The D.C. bill was advertised as expanding the end-of-life options for terminally-ill patients, but opponents insisted that it could become a poison pill where the poor and disabled would be pressured to end their lives rather than burden others with high medical costs.
Cardinal Donald Wuerl of Washington has spoken out repeatedly against the bill as a false sense of mercy.
“A truly compassionate and merciful response to the sick and vulnerable is not to confirm these impulses by offering them a lethal drug,” he insisted in an Oct. 5 statement.
“Whether it is a terminally ill person or a young person suffering from depression, our response should be to draw them away from the edge, to help the vulnerable among us – regardless of their condition or circumstances – with genuine compassion and give them hope.”
In addition to the immorality of suicide, the bill poses other serious ethical concerns for its opponents.
Not all terminal diagnoses are correct, as patients can outlive their life expectancy by years. Thus, some patients who would otherwise long outlive their diagnosis might instead opt for an early death.
However, under the legislative measure, doctors could write a lethal prescription for a patient they barely know but deem to be terminally-ill, and if a patient’s long-time physician refuses to write them a prescription, the patient could simply look around for a doctor who will.

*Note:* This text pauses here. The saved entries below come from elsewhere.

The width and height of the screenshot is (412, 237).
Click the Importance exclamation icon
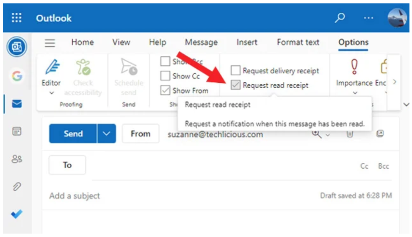(x=354, y=68)
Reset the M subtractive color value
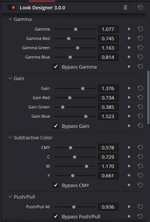Viewport: 150px width, 222px height. pos(140,166)
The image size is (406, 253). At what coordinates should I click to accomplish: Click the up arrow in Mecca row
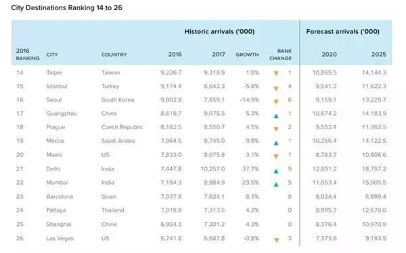pyautogui.click(x=276, y=143)
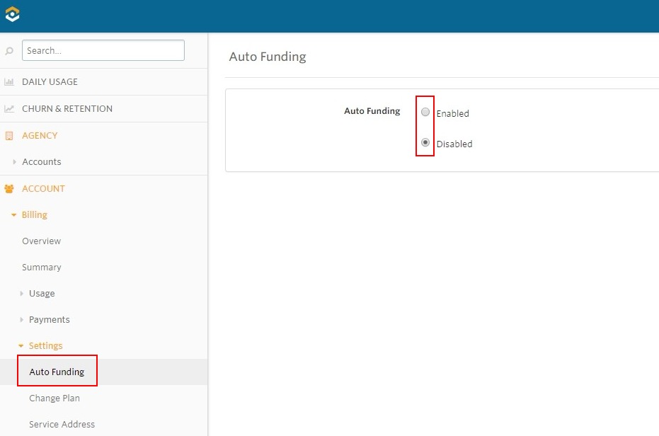659x436 pixels.
Task: Collapse the Billing section arrow
Action: 14,215
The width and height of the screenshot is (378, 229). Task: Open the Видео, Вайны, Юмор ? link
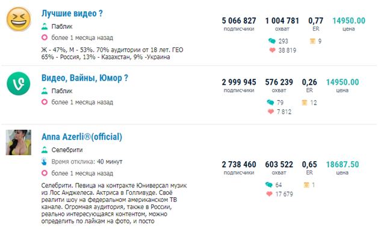pyautogui.click(x=85, y=78)
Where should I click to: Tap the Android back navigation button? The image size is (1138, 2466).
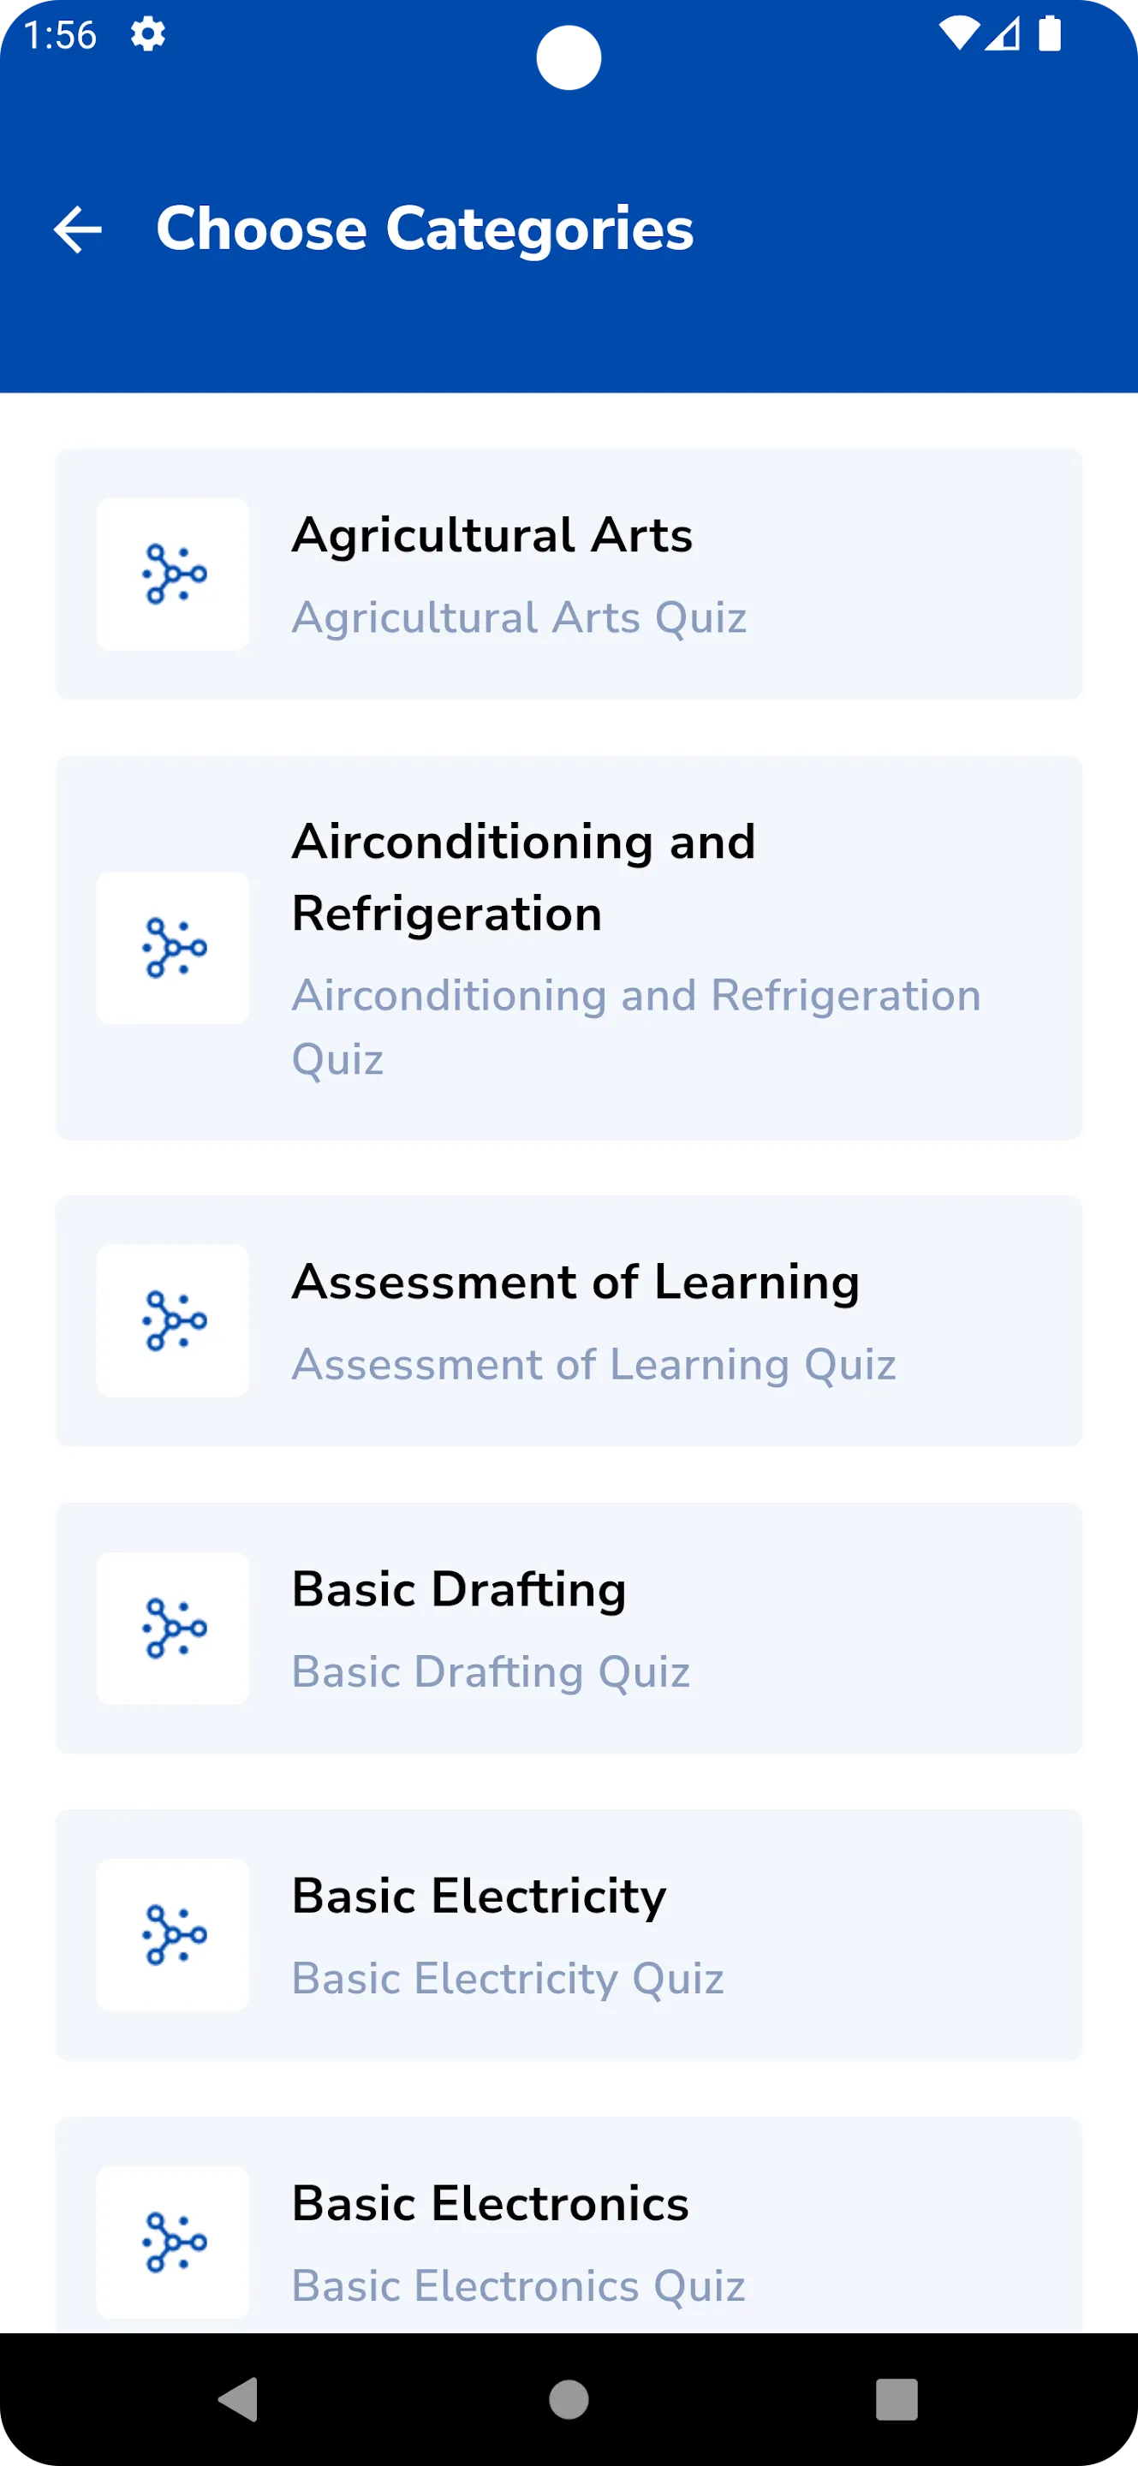coord(238,2399)
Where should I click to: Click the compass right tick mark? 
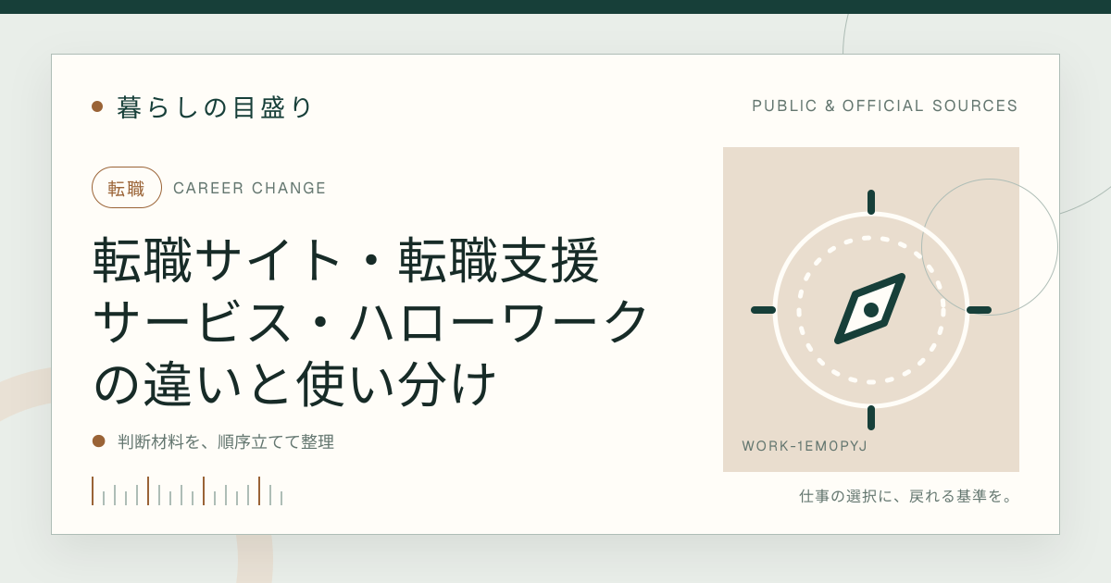pos(979,310)
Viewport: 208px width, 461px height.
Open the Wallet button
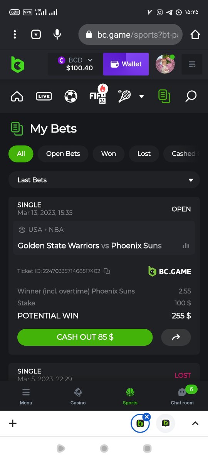(126, 64)
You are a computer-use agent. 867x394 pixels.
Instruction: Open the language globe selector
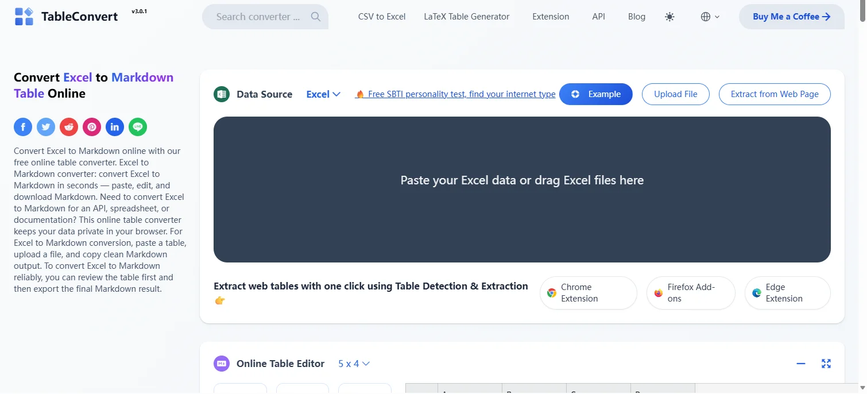coord(706,17)
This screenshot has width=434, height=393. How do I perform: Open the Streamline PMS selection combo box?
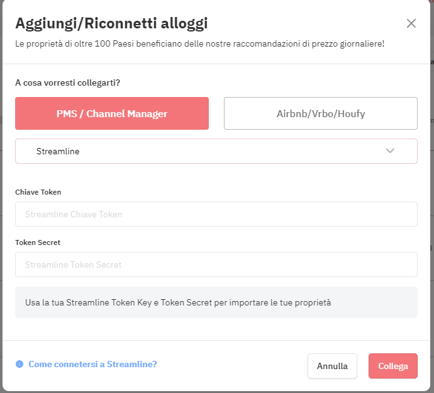(x=216, y=151)
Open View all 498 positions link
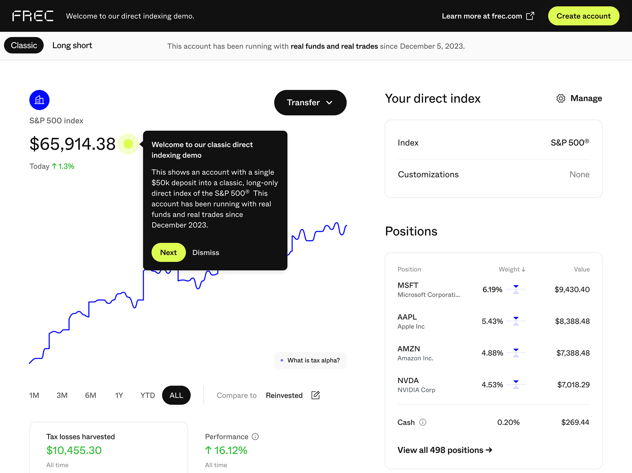632x473 pixels. 445,450
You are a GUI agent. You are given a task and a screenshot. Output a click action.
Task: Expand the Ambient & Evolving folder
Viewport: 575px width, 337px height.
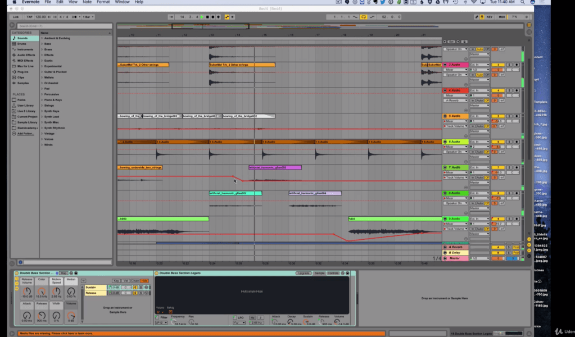(42, 38)
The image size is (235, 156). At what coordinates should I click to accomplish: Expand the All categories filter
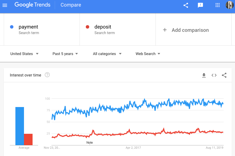tap(107, 54)
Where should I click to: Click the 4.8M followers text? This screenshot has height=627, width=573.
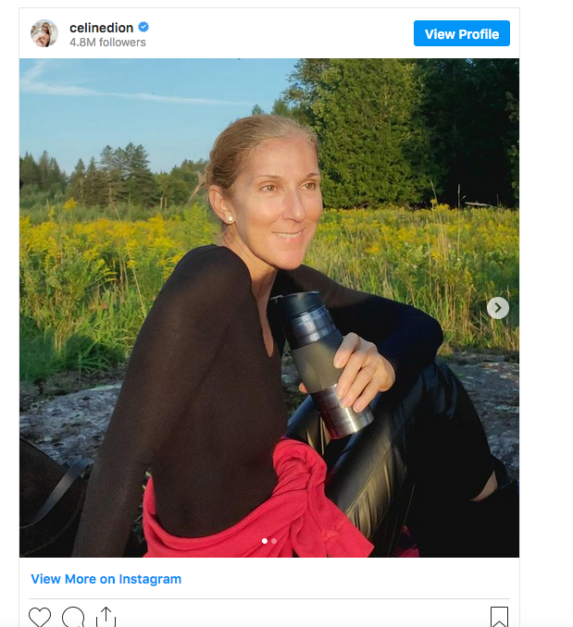[x=107, y=43]
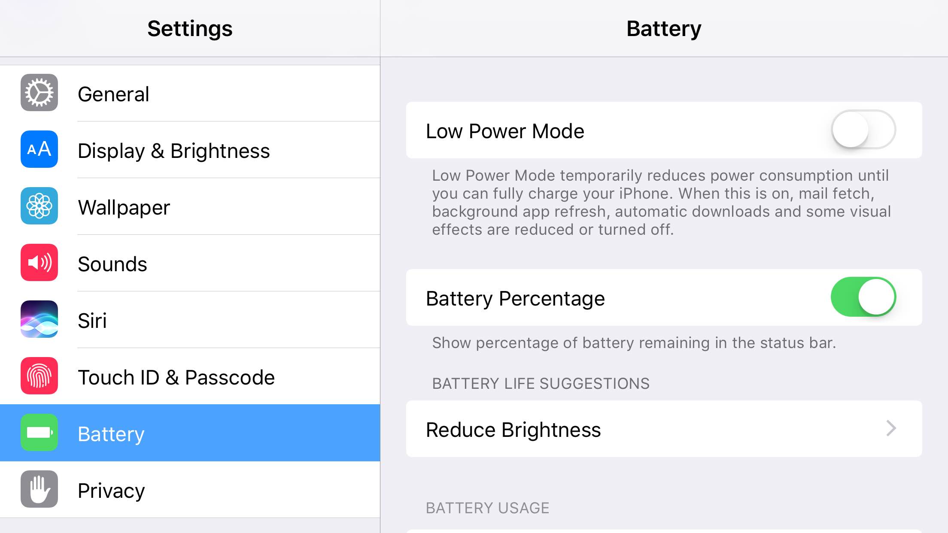Open the Reduce Brightness suggestion row
The image size is (948, 533).
coord(664,429)
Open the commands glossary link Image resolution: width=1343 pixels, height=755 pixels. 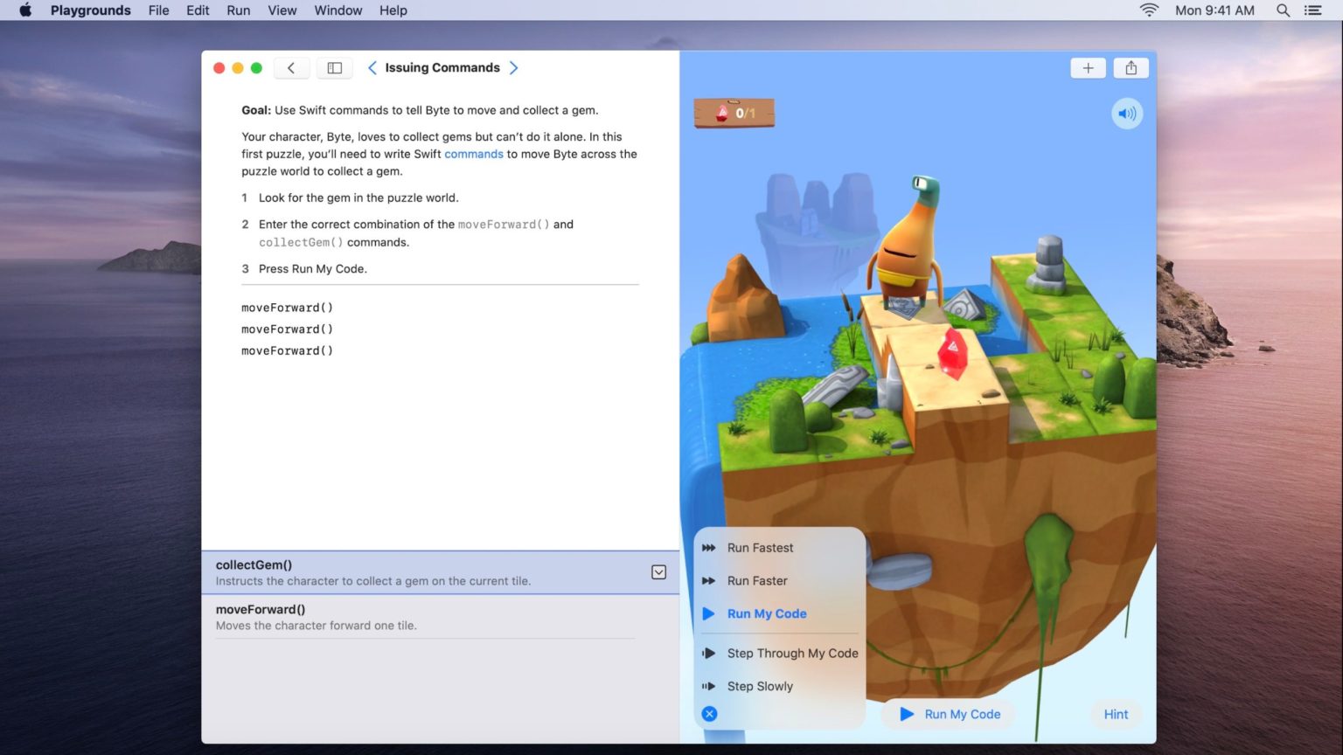473,154
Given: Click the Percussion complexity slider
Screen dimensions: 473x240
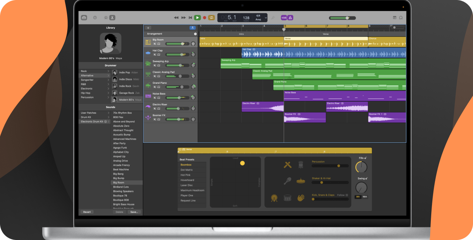Looking at the screenshot, I should [x=330, y=166].
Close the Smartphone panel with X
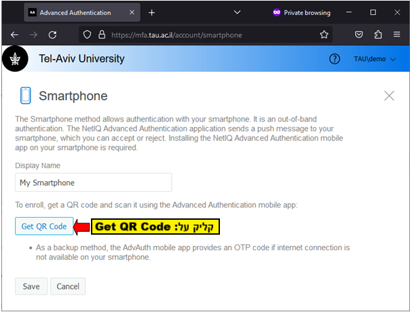The height and width of the screenshot is (312, 410). tap(389, 96)
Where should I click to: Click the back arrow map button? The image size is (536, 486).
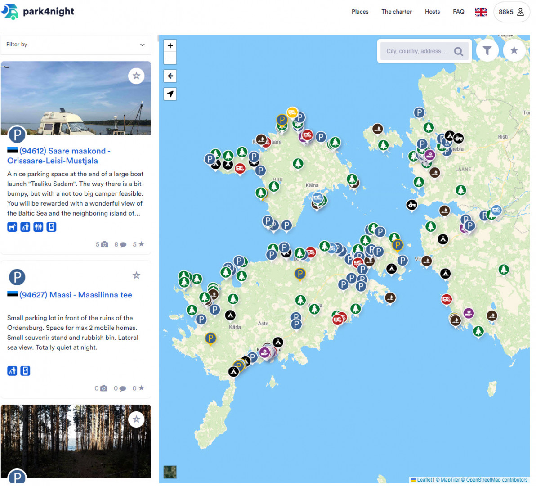(170, 76)
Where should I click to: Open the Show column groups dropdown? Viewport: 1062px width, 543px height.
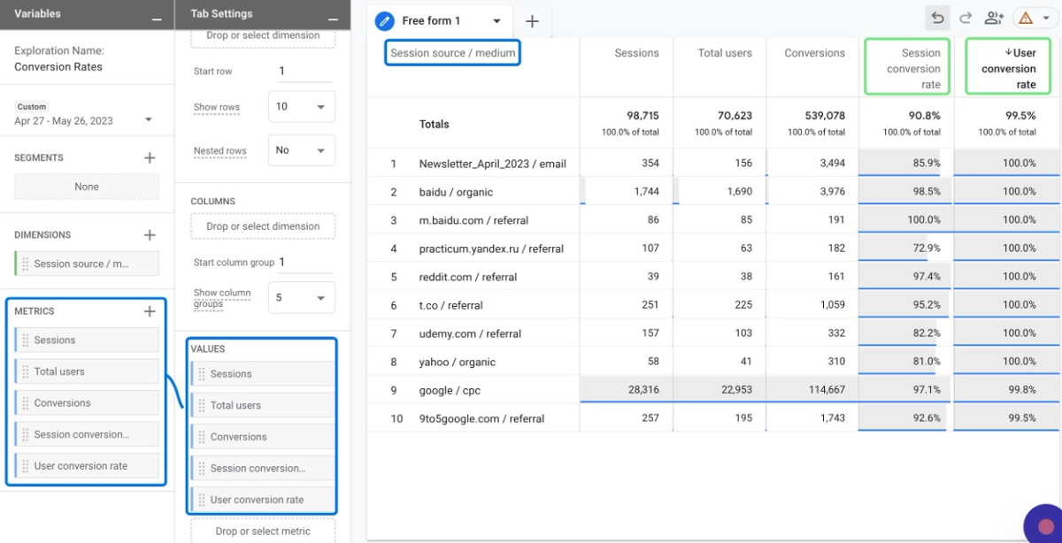[301, 298]
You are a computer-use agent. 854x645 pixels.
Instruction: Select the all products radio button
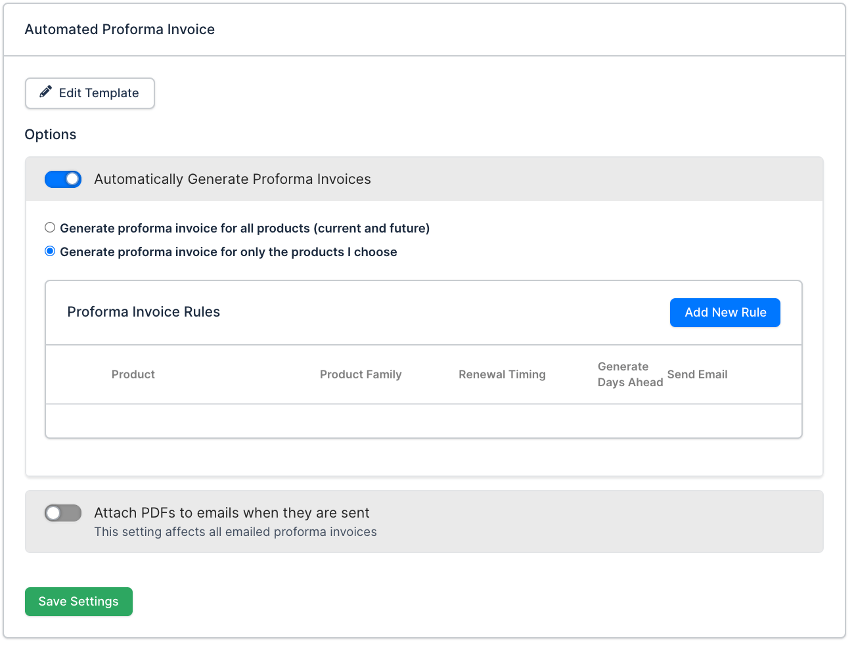[x=50, y=228]
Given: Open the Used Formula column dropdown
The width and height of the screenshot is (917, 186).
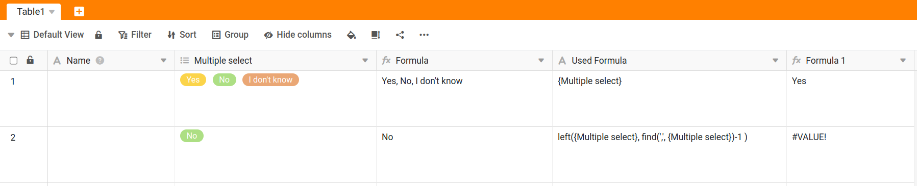Looking at the screenshot, I should pos(776,60).
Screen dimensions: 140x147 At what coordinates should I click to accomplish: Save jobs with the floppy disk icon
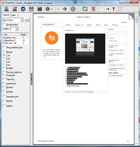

Also, one of the witnesses to the patient’s decision to end their life could be an interested party, which means they could benefit financially from the patient’s death.
States that have legalized assisted suicide have run into problems, such as one case in California where a terminally ill woman was told that her doctor-recommended chemotherapy treatment would not be covered by insurance, but pills for suicide would be covered.
Also of concern is evidence that many patients suffer from anxiety or depression when they receive a terminal diagnosis, and their desire to end their lives disappears when they are treated for these conditions.